See that little fella chilling on the rock? He is not supposed to be there.
At least, to our knowledge, no Octopod should exist at the depth this photograph was taken.
Yet, there he is.
Because of his coloration… the internet has
cleverly stupidly dubbed the new discovery ‘Casper’ and ‘Ghost Octopus’.
The struggle for a name arises from the fact that the exploration that stumbled across this treasure wasn’t looking for biological samples, rather, was diving at an extreme depth of over 4,000 meters to do geological studies. The ROV (Remote Operated Vehicle) Okeanos Explorer discovered the creature northeast of Necker Island (Mokumanamana) in the Hawaiian Archipelago.
The appearance of this animal was unlike any published records and was the deepest observation ever for this type of cephalopod.

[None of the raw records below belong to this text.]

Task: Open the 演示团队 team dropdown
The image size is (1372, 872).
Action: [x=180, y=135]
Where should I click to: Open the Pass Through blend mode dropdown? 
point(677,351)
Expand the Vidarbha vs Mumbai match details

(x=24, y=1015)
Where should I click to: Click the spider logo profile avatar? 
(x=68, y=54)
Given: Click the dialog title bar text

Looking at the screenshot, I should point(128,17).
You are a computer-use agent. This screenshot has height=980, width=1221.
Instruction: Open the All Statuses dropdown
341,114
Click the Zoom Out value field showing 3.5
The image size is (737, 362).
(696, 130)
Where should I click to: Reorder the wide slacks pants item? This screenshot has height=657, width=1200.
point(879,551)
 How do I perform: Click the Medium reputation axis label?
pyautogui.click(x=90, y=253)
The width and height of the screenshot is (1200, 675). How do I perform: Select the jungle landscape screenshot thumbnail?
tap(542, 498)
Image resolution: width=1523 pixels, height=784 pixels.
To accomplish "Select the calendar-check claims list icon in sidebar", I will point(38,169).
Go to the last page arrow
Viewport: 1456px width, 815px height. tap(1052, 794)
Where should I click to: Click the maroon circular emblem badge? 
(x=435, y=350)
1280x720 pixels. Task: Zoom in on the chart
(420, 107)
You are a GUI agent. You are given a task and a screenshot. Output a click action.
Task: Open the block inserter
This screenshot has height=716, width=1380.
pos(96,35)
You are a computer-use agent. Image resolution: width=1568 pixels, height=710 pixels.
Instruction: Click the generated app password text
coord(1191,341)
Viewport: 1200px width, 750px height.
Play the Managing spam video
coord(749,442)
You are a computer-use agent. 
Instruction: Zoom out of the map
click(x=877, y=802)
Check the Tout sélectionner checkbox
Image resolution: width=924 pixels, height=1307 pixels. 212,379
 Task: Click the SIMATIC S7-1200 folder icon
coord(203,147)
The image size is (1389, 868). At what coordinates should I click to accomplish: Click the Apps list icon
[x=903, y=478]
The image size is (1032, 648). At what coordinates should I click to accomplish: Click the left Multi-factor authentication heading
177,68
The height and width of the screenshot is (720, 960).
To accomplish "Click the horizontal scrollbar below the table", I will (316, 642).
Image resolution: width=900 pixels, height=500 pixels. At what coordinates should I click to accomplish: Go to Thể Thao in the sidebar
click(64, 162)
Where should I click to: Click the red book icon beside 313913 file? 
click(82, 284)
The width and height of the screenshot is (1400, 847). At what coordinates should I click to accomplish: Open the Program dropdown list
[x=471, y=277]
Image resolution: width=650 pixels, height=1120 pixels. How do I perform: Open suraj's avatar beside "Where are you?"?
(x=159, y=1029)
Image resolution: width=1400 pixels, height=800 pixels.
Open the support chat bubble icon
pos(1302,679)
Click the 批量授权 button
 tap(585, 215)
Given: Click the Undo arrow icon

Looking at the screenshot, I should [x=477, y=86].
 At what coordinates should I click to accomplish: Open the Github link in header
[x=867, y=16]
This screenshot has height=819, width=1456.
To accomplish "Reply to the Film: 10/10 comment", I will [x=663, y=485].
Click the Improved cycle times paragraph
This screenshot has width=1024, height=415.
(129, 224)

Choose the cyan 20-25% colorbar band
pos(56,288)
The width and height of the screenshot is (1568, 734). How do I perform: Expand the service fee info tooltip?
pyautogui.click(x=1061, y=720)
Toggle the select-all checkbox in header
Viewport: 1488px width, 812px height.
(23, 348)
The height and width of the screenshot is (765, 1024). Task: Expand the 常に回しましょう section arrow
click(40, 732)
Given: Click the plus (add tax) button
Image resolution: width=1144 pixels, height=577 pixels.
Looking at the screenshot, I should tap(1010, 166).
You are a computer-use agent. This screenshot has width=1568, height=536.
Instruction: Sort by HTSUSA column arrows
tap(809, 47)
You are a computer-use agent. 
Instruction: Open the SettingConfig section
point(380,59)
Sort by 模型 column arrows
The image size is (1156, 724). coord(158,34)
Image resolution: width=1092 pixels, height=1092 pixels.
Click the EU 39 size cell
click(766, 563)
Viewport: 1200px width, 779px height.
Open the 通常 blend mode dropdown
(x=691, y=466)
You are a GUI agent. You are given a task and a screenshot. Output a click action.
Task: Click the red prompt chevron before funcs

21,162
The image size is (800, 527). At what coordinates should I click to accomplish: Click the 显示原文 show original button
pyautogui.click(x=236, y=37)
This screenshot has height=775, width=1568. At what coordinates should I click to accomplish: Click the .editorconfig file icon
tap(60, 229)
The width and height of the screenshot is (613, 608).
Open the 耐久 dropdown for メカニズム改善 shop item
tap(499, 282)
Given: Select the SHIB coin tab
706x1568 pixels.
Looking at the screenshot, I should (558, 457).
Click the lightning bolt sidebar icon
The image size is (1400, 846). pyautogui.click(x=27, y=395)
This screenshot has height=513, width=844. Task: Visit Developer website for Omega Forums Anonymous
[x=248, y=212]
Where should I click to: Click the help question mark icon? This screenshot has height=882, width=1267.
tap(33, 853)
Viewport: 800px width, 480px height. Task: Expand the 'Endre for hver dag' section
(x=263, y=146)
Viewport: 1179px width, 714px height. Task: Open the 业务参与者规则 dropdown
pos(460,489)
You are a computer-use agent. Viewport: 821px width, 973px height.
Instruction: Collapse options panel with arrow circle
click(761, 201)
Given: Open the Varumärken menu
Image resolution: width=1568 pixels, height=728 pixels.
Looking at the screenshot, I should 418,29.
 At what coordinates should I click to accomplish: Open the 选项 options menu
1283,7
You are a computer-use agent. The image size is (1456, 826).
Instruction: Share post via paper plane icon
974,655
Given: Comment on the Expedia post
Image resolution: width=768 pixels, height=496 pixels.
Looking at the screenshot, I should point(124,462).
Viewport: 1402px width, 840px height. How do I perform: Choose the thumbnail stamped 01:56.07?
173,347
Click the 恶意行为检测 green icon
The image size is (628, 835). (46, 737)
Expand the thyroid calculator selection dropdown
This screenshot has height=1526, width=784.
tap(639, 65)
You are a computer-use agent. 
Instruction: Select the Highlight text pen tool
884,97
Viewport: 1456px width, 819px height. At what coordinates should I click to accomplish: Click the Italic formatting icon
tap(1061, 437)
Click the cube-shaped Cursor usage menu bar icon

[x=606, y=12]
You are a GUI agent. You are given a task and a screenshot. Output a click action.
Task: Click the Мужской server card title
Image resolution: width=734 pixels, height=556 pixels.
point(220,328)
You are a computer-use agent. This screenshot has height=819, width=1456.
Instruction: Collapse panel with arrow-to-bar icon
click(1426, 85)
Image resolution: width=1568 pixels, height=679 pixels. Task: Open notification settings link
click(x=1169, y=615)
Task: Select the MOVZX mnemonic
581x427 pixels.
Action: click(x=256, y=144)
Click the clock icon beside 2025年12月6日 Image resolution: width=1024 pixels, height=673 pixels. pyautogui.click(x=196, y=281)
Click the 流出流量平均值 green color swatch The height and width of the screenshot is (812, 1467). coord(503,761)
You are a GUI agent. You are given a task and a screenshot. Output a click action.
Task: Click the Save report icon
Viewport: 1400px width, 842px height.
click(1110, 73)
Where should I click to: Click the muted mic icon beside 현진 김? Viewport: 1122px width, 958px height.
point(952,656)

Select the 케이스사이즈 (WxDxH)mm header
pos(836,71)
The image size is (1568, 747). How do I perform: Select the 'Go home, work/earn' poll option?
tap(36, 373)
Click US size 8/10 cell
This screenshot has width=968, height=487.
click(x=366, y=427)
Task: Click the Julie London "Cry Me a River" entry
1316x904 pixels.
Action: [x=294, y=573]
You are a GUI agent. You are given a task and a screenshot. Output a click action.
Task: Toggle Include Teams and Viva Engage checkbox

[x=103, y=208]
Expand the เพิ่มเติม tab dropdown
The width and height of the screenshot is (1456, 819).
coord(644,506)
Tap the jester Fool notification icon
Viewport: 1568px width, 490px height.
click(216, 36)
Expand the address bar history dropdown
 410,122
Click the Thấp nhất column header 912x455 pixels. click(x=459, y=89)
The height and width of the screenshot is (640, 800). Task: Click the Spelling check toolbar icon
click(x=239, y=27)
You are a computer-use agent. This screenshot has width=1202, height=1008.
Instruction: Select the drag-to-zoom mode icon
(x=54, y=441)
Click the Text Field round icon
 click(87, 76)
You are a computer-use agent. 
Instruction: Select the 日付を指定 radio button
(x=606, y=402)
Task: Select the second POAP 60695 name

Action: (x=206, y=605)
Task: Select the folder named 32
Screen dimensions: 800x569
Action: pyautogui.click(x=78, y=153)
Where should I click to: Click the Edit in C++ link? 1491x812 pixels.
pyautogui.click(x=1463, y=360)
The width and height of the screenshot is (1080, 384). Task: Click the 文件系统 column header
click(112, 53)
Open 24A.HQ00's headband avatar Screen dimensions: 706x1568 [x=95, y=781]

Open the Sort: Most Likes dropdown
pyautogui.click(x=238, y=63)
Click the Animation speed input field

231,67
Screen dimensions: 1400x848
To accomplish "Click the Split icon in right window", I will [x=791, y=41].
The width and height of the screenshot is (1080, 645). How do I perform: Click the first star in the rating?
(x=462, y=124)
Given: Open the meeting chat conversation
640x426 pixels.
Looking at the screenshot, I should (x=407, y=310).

Deep-sea octopods are easily separated into two distinct groups: (1) the cirrate, or finned, octopods (also known as “dumbo” octopods), characterized by fins on the sides of their bodies and fingerlike cirri associated with the suckers on their arms and (2) incirrate octopods, which lack both fins and cirri and are similar in appearance to common shallow-water Octopus.
The octopod imaged in detail on this first dive was a member of the second group, the incirrates. A distinctive characteristic was that the suckers were in one, rather than two, series on each arm. This animal was particularly unusual because it lacked the pigment cells, called chromatophores, typical of most cephalopods, and it did not seem very muscular.
It is almost certainly an undescribed species and may not belong to any described genus.
Never trust an Octopus… although they do take out sharks.
But then we will have to breed Sea Lions to deal with the Octopus problem.
But of course, everyone knows sea-lions are the John Stamos’s of the ocean, so they breed like wild-fire. So we’ll need to train up a fleet of killer whales to handle the roving hoards of sea-lions.
Because we all know killer whales like to be trained and love humans.